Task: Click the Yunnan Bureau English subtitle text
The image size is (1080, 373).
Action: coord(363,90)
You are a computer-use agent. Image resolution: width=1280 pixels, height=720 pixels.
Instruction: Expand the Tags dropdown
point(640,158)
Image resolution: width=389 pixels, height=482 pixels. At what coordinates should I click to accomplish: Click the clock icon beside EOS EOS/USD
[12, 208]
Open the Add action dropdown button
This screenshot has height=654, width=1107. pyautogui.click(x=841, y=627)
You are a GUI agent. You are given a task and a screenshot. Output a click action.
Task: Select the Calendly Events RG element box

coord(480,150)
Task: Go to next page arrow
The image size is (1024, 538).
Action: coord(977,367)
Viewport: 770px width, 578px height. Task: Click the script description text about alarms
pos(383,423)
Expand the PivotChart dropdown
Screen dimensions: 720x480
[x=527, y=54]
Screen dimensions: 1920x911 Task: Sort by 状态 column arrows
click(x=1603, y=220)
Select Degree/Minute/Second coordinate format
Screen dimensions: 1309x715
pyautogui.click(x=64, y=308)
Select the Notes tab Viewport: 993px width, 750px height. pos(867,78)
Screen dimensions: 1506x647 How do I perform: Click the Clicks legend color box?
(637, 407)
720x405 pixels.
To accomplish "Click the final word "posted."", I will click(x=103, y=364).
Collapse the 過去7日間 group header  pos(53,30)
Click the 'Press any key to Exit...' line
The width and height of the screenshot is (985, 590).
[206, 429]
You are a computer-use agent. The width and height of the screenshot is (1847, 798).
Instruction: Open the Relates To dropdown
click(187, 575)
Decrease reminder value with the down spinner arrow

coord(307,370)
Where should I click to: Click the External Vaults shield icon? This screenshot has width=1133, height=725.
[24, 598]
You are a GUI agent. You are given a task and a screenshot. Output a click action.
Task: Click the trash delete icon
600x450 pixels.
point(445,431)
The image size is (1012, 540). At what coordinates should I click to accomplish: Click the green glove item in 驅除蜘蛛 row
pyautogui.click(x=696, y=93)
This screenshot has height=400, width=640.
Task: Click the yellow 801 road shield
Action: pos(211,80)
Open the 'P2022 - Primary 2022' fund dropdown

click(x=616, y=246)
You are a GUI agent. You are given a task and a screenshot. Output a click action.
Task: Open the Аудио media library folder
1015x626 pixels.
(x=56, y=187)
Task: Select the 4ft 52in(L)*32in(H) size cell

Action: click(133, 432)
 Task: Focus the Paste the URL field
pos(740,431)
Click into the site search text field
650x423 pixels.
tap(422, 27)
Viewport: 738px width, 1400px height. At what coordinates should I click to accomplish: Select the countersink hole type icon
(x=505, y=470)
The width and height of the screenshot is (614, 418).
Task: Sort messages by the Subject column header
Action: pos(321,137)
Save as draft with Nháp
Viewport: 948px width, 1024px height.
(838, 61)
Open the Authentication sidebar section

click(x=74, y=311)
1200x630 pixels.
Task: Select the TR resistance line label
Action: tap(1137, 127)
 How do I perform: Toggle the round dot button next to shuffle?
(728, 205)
^^^^^^^^^^^^^^^^
Exercise aim:
Which of the lines above hold the string "computer"? Copy each one.

Answer to this task:
You are a computer-use agent. Image resolution: width=1280 pixels, height=720 pixels.
You are a computer-use agent. The width and height of the screenshot is (1847, 798).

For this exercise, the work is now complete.